The Commission said a two-year study into the situation in England and Wales found owners are not always being told about charges which can be up to 30% of the property price.
It said those who have moved into retirement leasehold properties “could be being hit with unfair fees worth thousands of pounds”.
The Commission said its research, which involved assessing existing laws, meeting with charities, campaign groups and landlords and a public consultation, found there is “real potential for abuse” in the charging of event fees, which can have a variety of other names such as transfer fees, exit fees and contingency fees.
It said the system works well most of the time – but a few rogue landlords may hide complicated charging formulas deep in the small print or charge older people fees in unexpected situations.
It said leases can include a fee triggered by certain events, such as when the owner sells or sub-lets their property – but owners and their families are sometimes not told about the fees until after they have agreed to buy the property.

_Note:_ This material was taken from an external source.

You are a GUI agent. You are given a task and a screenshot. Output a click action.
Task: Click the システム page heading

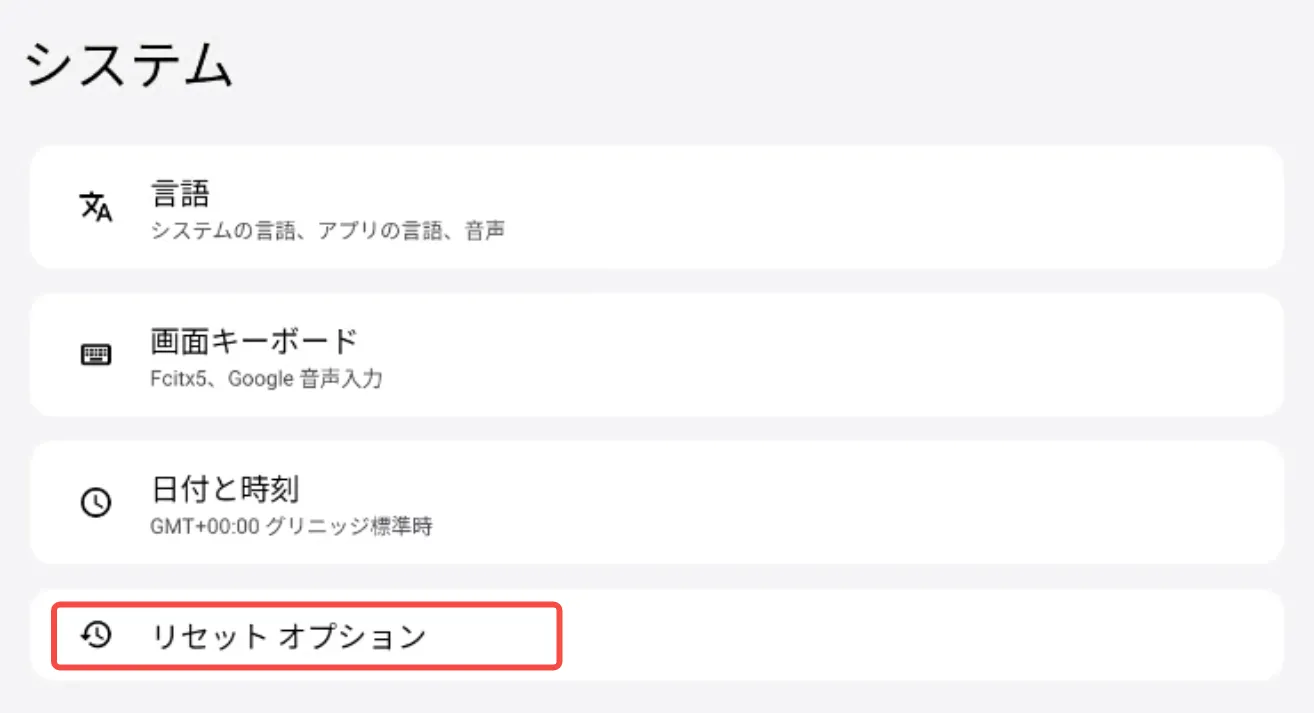coord(128,68)
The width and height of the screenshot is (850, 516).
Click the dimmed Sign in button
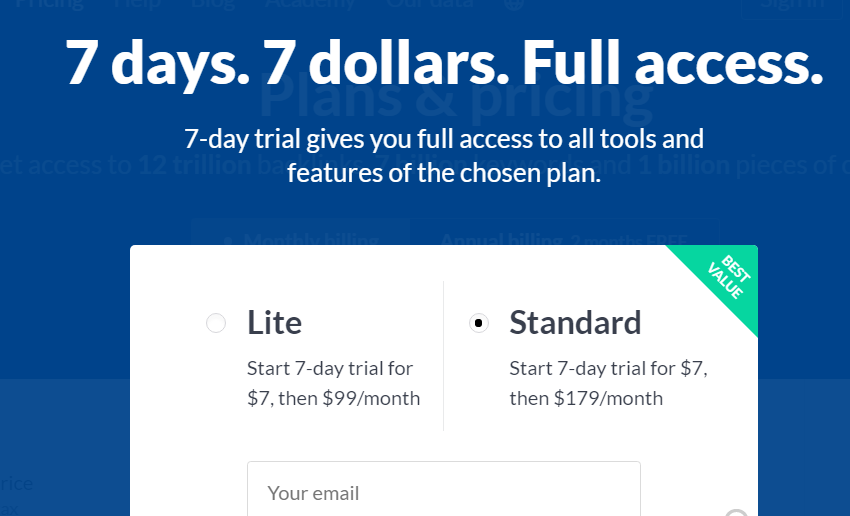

The fees can be charged when the owner is not expecting it, such as when a spouse moves into a property, or when the owner moves into a nursing home and sub-lets the property.
The Commission had heard from consumers who have been left “angry and frustrated” by their experience with event fees, it said.
But it also heard that event fees can enable older people to live in a retirement property with facilities which they would not otherwise have been able to afford, by deferring the costs until they come to sell up.
The Commission, which was asked by the Department for Communities and Local Government (DCLG) to consider how to make event fees fairer, is recommending changes to the law to bring in a new code of practice, outlining minimum standards for landlords.
The recommendations would mean fees could only be charged in limited circumstances to prevent them arising unexpectedly.
They would only be charged when a property is sold, or in restricted circumstances when the property is sub-let or when the resident has died or the property is no longer their main home.
There should also be protections so that if a resident’s partner or carer moved into the property as their main home an event fee could not be charged on that change of occupancy, the Commission said.
It also wants to see standardised, transparent information given up-front at an early stage in the purchase process. This would include how much the fee is likely to be, an explanation of how the fee is calculated, who receives the fee and what the home owner will receive in exchange.
It said there should also be guidance and an online database for estate agents and consumers to ensure that event fee information is included in all adverts.
Law Commissioner Stephen Lewis said: “For many, event fees are a good way to enable the purchase of a quality retirement property now, by deferring payment of some of the running costs until they come to sell their home later.
“But, in the worst cases, a few unscrupulous landlords are getting away with very high hidden fees buried deep in the small print of a long and complicated lease.
“We’d urge the Government to crack down on rogue landlords by regulating the sector and making sure that before consumers sign on the dotted line, they have already been told exactly what’s being provided for their money.”
The Law Commission was set up by Parliament in 1965 to keep the laws of England and Wales under review, and to recommend reforms where needed.
A DCLG spokeswoman said: “It’s vital that the fees older people pay for retirement properties are fair, reasonable and easily understandable.
“We welcome the Law Commission’s wide-ranging review and we will consider the report’s recommendations closely.”